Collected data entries
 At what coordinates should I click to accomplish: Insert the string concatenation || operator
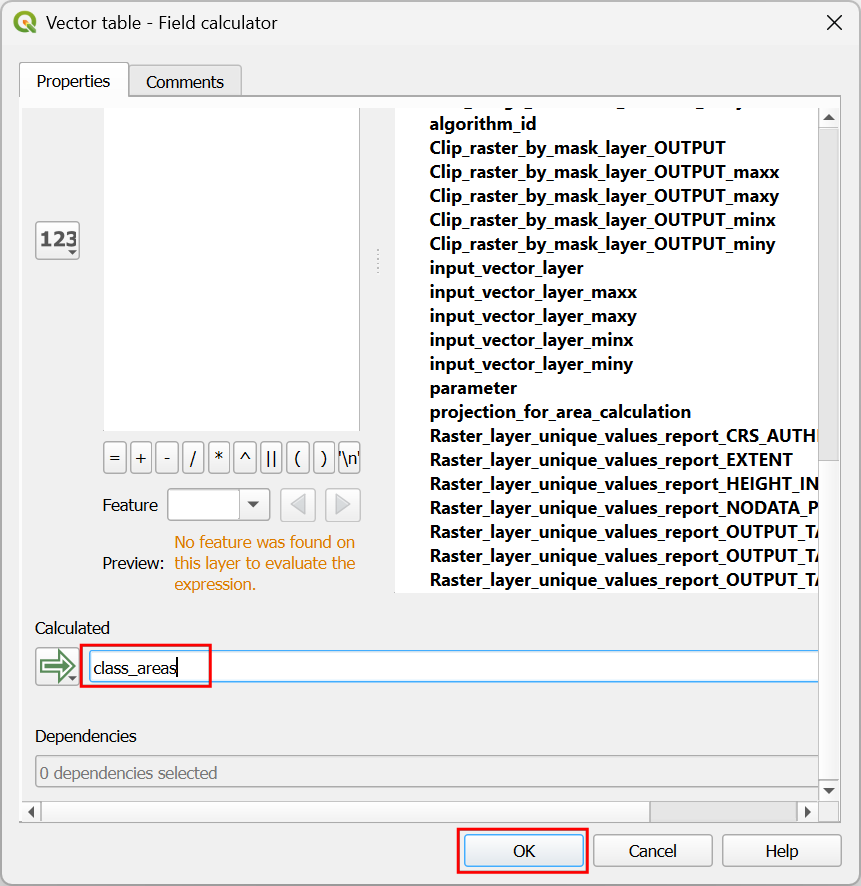tap(271, 459)
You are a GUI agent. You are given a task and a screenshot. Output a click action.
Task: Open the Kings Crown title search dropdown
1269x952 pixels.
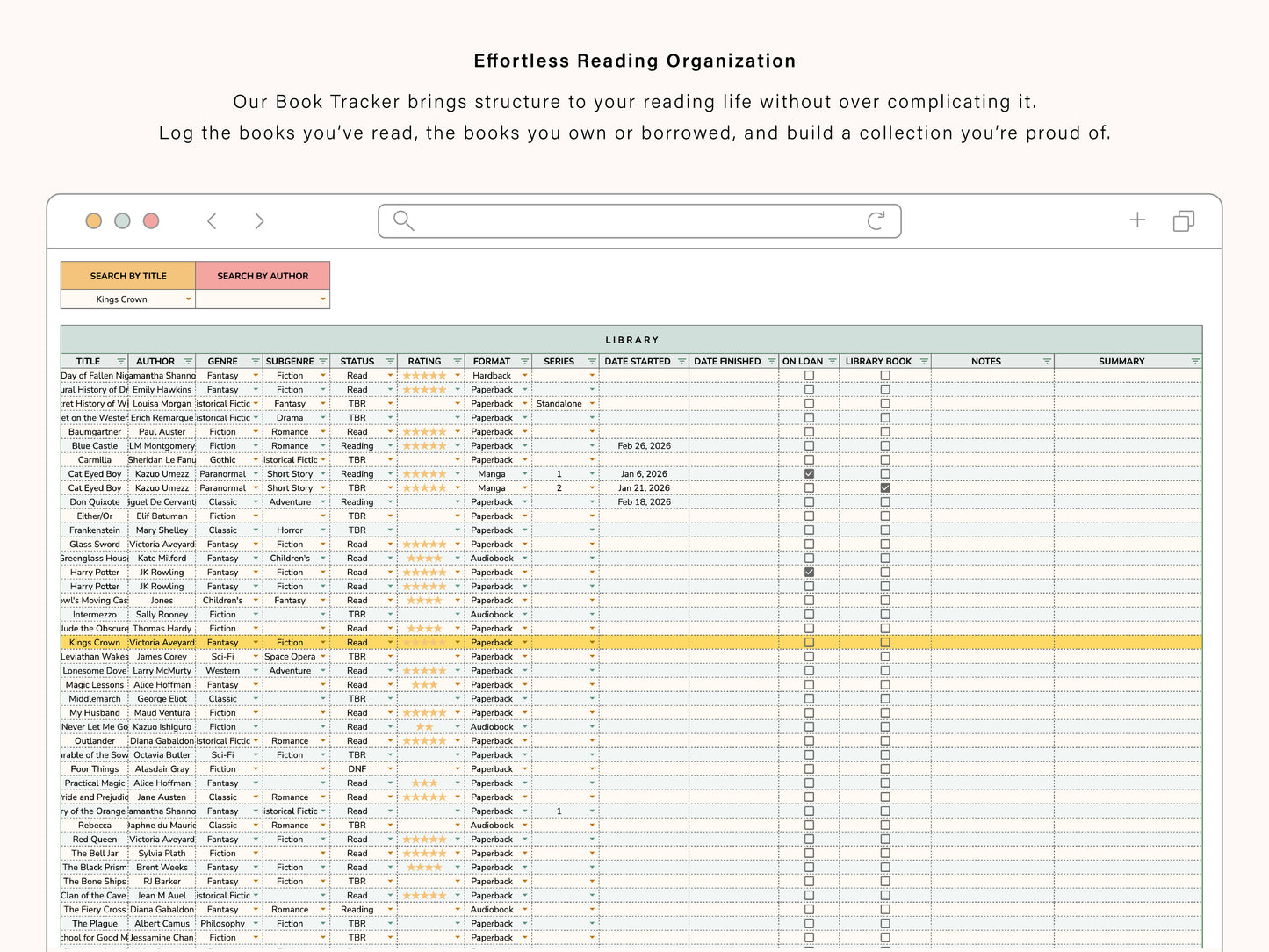[x=189, y=299]
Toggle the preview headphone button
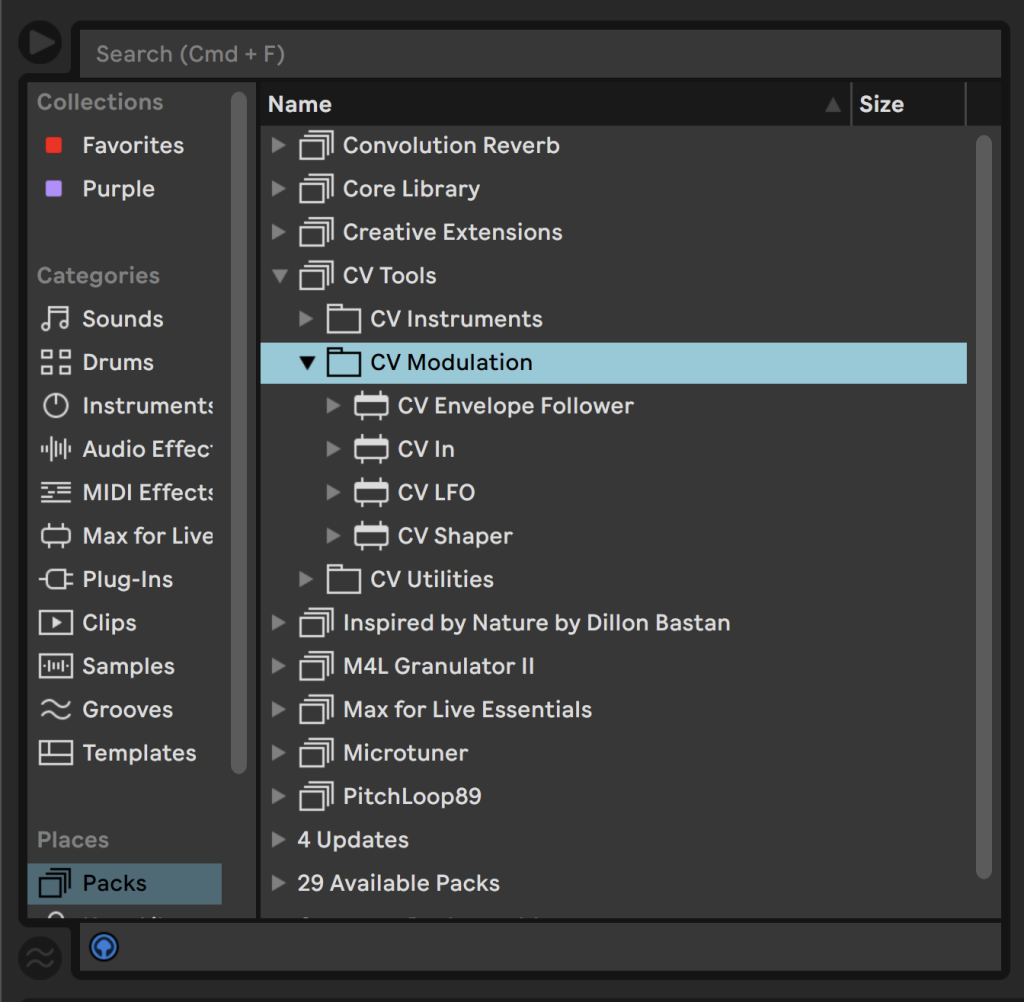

Work to complete: Repeat every entry above word for word, and include no pictures.

Expected output:
 At what coordinates should I click to accomplish: Insert the string concatenation || operator
tap(271, 459)
You are a GUI agent. You are given a task and a screenshot. Output a click action.
Task: Open the Kings Crown title search dropdown
1269x952 pixels.
[x=189, y=299]
Toggle the preview headphone button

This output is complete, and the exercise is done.